Work order: Your answer should be each line of the entries that contains the word "agent", copied in full.

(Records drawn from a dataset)

- - -

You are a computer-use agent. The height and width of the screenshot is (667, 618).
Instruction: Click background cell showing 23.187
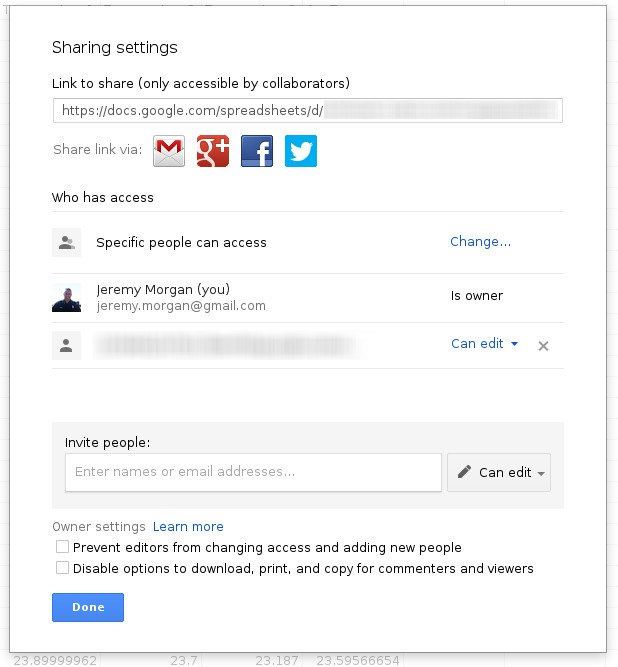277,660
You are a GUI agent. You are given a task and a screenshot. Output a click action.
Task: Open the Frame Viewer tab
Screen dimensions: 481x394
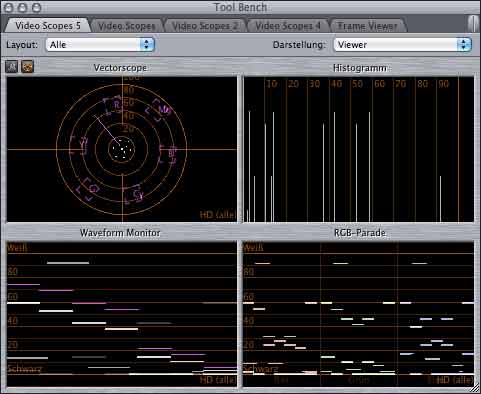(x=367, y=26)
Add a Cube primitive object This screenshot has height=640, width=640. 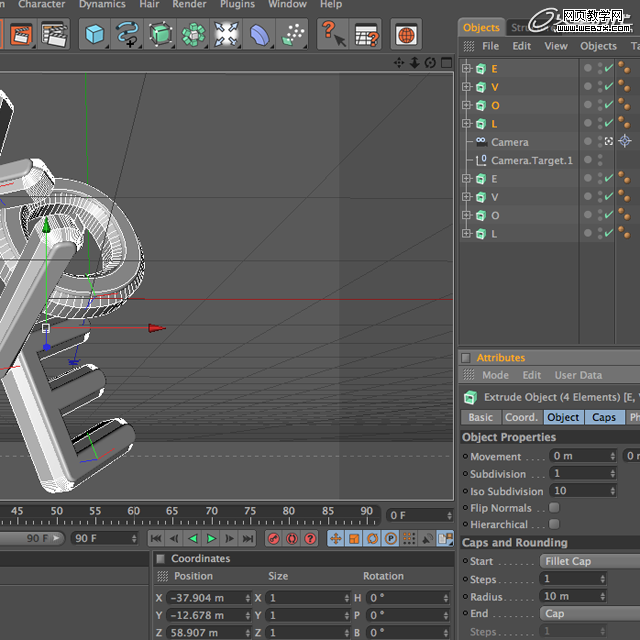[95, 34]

- - -

Answer space:
You are a computer-use agent. The height and width of the screenshot is (667, 618).
You are a GUI agent. You are given a task and a screenshot. Output a click action.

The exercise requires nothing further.